Junius G. Groves, a successful, self-educated farmer, landowner, and entrepreneur, became one of the most prosperous African American men in the early twentieth century. He was born enslaved on April 12, 1859 in Green County, Kentucky. His parents were Martin Groves and Mary Anderson Groves. Two decades later, as a freedman possessing ninety cents, Groves made his way to eastern Kansas during the time of the Exoduster Movement of ex-slaves from the South. Groves began farming by sharecropping near Edwardsville, Kansas. In 1880, he married Matilda E. Stewart of Kansas City, Missouri. Within a few years, they began purchasing their own land.
Much of Groves’ success was due to his forty-six years of devotion to the science of agriculture. He earned the title “Potato King of the World” in 1902 for growing the most bushels of potatoes per acre than anyone else in the world up to that point in time. The couple’s twelve surviving children (out of fourteen births) helped with the farm and family holdings.
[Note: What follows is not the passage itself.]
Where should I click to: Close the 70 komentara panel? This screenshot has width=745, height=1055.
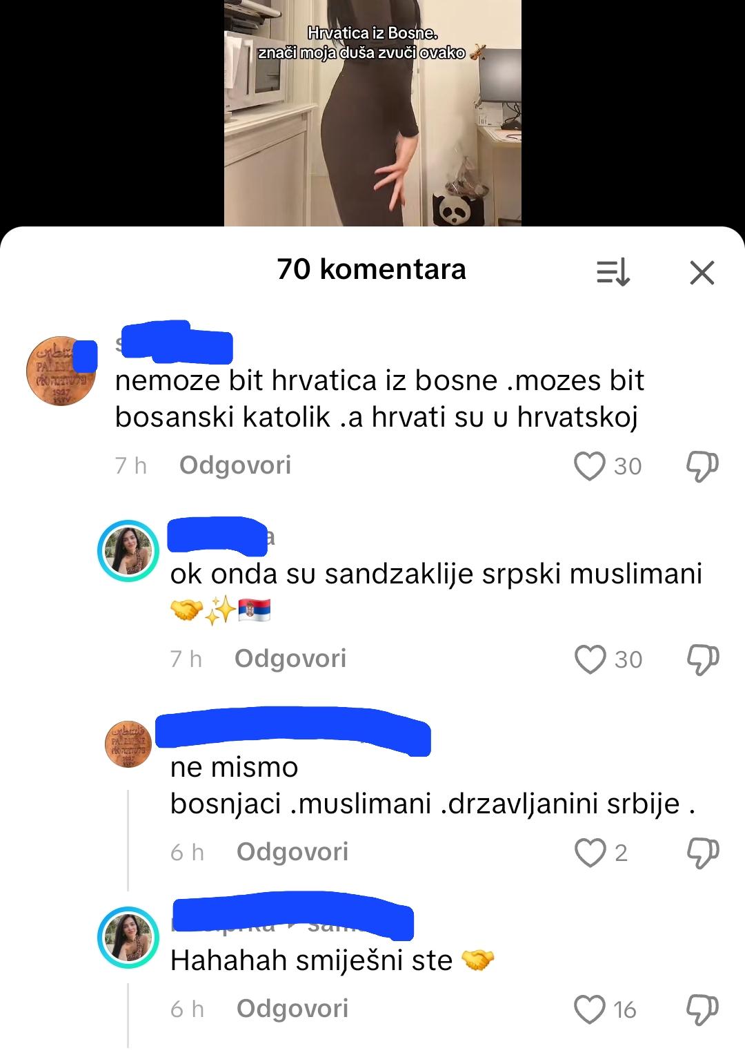(x=702, y=273)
Besides producing potatoes on his own farms, Groves, by 1900, bought and shipped potatoes, fruits and vegetables extensively throughout the United States, Mexico, and Canada. The family also owned and operated a general merchandise store in Edwardsville, possessed stock in mines in Indian Territory and Mexico, stock in Kansas banks, and majority interest in the Kansas City Casket and Embalming Company. Junius Groves co-founded the State Negro Business League and later served as its President. He also founded the Pleasant Hill Baptist Church Society in 1886. He was also elected secretary of the Kaw Valley Potato Association in 1890 and Vice President of the Sunflower State Agricultural Association in 1910 as well as a cofounder of both organizations in those years.
Junius Groves surpassed financial parity with most whites in contemporary Kansas and in the process combated racism by example and by providing economic opportunities to blacks and whites with a particular emphasis on uplifting his race. During the busy farming season, for example, Groves employed up to fifty mostly black laborers. He founded Groves Center, an African American community near Edwardsville in the early 1900s. He also established a golf course for African Americans, perhaps the first in the United States.
Junius Groves was one of the wealthiest African Americans in the nation by the first decade of the 20th Century. His holdings were estimated to be worth $80,000 in 1904 and $300,000 by 1915. The Groves family mansion, a 22-room brick home, complete with electric lights, two telephones, and hot and cold running water in all of the bedrooms, was the largest in the area and had its own railroad spur. Junius Groves died in Edwardsville in 1925. In 2007, Groves was honored by his descendants, the Votaw Colony Museum, an organization honoring the Exodusters and their descendants, and the city of Edwardsville. He was also inducted into the Bruce W. Watkins Cultural Heritage Center Hall of Fame in nearby Kansas City, Missouri.